Vilified as the personification of the evils of monarchy and exalted as a pinnacle of fashion and beauty, Marie Antoinette’s life and death is symbolic of the downfall of European monarchies in the face of global revolution.

I’ve stated before in this space, that those who do not study history – and understand it’s current application – are doomed to repeat it.

Our school superintendent, Charlie Van Zant Jr., continues to carry out his role in a fashion that appears to be out of sync with the people who are paying his extravagant salary. At the June 16 school board meeting, he outed a Fleming Island High School student’s sexual orientation in a manner that basically told meeting attendees and Comcast viewers at home that he did not care about that child’s station in life, clearly the new “Let them eat cake.”

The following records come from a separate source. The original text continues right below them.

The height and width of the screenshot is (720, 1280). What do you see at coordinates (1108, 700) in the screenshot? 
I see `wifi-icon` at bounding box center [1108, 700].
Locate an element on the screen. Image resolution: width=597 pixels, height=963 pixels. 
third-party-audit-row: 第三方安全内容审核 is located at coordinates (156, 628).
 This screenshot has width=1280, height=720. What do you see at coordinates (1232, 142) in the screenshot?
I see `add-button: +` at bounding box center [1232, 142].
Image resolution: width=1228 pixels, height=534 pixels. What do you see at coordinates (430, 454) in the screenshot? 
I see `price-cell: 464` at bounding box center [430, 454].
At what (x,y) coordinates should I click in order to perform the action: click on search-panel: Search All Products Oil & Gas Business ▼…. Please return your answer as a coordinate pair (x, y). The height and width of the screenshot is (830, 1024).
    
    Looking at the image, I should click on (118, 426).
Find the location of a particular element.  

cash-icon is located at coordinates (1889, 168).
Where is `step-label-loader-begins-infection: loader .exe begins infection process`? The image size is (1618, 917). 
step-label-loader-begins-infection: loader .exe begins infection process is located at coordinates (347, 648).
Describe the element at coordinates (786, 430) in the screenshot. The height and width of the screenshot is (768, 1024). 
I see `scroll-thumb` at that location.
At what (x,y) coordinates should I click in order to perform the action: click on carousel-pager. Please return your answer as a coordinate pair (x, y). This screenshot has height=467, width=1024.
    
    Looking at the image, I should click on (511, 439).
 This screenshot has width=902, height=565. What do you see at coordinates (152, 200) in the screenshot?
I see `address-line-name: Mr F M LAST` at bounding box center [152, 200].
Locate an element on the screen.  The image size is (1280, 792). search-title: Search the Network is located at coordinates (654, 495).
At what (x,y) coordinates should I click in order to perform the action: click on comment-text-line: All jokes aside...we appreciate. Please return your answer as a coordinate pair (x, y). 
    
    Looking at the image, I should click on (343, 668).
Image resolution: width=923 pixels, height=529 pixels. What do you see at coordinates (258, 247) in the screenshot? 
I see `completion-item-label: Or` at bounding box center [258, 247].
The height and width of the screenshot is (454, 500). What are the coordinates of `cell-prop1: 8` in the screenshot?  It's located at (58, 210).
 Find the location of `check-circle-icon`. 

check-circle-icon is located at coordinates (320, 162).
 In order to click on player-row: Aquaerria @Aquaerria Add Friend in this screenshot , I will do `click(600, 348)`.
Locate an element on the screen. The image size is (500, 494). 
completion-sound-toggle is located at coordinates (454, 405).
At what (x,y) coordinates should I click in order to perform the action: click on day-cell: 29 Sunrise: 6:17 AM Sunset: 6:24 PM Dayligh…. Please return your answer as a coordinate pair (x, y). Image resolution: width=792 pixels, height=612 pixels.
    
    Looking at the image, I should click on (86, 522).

It came across as a clear retaliation for that student having spoken out at the May school board meeting and again last Thursday for Van Zant’s recent robocall to parents condemning President Obama’s guidelines on giving transgender students dignity and access to restrooms.

His condemnation came minutes after the student’s father approached the podium and spoke of love and how love conquers hatred, just four days after 49 LGBT patrons were gunned down in a rage of hatred in an Orlando nightclub. Van Zant’s words are in extreme contrast to what he actually does. Have you ever heard the saying, “What you do speaks so loudly, I cannot hear what you say?”

And then, there’s the issue of the Clay High student, who on the morning of the Orlando massacre, sent out a Tweet stating, “I’d shoot up a gay night club also…Too soon?”

Brandon Carney, a rising senior at Clay High and a member of the football team, sent out the tweet at 9:21 a.m. on June 12, only four hours after the world was learning about the lives lost in the Orlando shooting.

However, the Clay County School District has chosen not to discipline the student who – after seeing others react online in shock and awe to his post – began to back pedal by saying it was “a joke.”

“I’m not shooting [expletive and smiley face] it was a joke.” However, two electronic shout outs later, Carney’s language digresses further when he posts, “All of you are pussy’s who can’t take a joke.” The tirade of perceived terror ends by him stating, “I’m keeping the tweet.”

The concerns of the outed student are as valid as the inane messages sent out to the webosphere by Brandon Carney. However, this is clearly a case of “you’re different from me, so I don’t have to care about you.”

Clay County voters get to decide Aug. 30 if this is the kind of person they want to lead their child’s school district. In the end, love should truly win because there simply is not enough “cake” to go around for everybody.